▸ **Exercise brief**:
Filter these entries down to the lines that hold the word "будет", and show each of them.

** Materials provided follows **

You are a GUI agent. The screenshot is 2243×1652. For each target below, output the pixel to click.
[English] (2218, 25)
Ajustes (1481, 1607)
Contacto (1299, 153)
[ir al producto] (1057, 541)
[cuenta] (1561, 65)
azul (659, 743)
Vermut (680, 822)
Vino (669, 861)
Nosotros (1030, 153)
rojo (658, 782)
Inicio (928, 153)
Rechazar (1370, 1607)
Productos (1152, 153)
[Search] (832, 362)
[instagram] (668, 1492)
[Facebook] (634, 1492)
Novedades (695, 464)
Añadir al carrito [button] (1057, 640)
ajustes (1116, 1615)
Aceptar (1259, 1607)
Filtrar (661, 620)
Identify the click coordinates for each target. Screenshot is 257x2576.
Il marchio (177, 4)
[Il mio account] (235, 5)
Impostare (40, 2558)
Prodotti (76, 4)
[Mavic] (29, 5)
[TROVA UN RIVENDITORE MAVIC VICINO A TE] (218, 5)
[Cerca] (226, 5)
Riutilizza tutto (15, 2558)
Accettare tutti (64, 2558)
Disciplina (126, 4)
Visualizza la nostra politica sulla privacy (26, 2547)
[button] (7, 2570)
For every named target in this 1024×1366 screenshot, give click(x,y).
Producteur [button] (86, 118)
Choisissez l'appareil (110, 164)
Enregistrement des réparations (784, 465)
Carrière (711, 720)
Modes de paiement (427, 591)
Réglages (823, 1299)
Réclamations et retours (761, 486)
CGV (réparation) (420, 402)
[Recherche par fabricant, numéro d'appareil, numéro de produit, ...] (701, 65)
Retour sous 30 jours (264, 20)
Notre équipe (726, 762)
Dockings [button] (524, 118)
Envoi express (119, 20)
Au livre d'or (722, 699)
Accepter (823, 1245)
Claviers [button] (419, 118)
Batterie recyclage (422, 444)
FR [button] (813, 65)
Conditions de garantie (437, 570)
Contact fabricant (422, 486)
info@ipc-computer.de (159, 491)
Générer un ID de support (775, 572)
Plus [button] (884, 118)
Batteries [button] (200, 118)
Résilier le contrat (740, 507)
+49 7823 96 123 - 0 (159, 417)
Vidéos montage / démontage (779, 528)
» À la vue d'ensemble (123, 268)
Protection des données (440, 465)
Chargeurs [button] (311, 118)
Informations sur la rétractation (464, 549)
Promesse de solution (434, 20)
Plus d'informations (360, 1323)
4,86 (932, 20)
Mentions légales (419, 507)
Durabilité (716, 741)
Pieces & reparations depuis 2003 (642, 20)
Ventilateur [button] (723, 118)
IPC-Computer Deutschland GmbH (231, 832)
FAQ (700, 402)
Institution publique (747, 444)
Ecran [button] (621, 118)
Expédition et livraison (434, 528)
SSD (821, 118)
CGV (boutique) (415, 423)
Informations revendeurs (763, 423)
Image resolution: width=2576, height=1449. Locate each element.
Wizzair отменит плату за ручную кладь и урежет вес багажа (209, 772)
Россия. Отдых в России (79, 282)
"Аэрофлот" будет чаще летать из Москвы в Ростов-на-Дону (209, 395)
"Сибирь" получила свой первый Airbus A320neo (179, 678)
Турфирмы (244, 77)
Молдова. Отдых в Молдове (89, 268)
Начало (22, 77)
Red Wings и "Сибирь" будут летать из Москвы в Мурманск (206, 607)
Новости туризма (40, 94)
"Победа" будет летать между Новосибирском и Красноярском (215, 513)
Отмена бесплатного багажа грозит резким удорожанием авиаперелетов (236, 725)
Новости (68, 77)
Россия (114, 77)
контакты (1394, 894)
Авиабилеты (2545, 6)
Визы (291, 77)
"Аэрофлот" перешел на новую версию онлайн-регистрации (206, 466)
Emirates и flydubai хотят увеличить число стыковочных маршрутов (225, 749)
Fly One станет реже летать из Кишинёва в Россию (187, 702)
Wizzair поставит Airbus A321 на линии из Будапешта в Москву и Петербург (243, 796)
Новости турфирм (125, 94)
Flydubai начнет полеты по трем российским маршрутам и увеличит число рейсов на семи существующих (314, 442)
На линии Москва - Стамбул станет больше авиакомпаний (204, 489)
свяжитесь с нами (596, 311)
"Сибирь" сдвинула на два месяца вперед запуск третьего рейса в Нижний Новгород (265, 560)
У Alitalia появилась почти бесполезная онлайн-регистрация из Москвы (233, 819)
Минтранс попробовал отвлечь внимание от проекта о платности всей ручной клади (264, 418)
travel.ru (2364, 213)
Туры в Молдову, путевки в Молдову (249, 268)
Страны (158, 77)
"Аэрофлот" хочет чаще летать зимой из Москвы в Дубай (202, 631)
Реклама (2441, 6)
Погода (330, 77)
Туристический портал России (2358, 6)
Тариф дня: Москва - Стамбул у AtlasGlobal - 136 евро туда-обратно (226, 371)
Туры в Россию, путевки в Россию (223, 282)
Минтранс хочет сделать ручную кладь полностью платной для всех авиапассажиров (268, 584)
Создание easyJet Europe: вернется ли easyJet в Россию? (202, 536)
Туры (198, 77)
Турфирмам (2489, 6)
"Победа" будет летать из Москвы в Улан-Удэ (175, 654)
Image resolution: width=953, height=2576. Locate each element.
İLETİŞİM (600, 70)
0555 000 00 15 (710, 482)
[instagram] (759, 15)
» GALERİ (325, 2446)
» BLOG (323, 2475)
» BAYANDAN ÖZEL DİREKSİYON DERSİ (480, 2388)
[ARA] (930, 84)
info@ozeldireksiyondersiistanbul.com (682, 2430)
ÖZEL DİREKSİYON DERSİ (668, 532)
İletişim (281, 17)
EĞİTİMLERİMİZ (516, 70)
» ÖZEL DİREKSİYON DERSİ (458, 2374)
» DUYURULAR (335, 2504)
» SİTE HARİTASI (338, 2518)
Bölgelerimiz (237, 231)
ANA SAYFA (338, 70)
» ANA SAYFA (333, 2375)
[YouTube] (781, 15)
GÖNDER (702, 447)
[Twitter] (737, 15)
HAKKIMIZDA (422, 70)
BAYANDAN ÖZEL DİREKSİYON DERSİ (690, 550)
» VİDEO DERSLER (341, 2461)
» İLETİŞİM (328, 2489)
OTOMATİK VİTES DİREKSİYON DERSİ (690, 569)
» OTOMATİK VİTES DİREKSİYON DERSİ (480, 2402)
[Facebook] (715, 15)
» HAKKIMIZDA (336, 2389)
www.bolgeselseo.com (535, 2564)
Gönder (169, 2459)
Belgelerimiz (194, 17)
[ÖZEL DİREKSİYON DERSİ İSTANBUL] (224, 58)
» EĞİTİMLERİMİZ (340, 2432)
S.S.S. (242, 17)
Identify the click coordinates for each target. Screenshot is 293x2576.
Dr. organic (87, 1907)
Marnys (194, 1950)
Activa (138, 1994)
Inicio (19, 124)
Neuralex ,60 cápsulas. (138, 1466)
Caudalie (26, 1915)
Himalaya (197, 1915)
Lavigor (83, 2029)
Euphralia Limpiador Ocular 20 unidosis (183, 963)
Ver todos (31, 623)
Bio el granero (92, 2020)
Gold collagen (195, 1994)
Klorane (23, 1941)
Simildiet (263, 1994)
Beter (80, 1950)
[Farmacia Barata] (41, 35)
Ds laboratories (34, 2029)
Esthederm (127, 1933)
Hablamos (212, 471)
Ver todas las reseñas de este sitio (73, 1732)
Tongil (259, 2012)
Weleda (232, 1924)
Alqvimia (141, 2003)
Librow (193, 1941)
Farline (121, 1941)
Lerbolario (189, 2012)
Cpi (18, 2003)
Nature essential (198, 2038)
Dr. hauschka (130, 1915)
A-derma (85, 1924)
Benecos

** End of Materials provided **

▸ **Worked solution**:
"Аэрофлот" будет чаще летать из Москвы в Ростов-на-Дону (209, 395)
"Победа" будет летать между Новосибирском и Красноярском (215, 513)
"Победа" будет летать из Москвы в Улан-Удэ (175, 654)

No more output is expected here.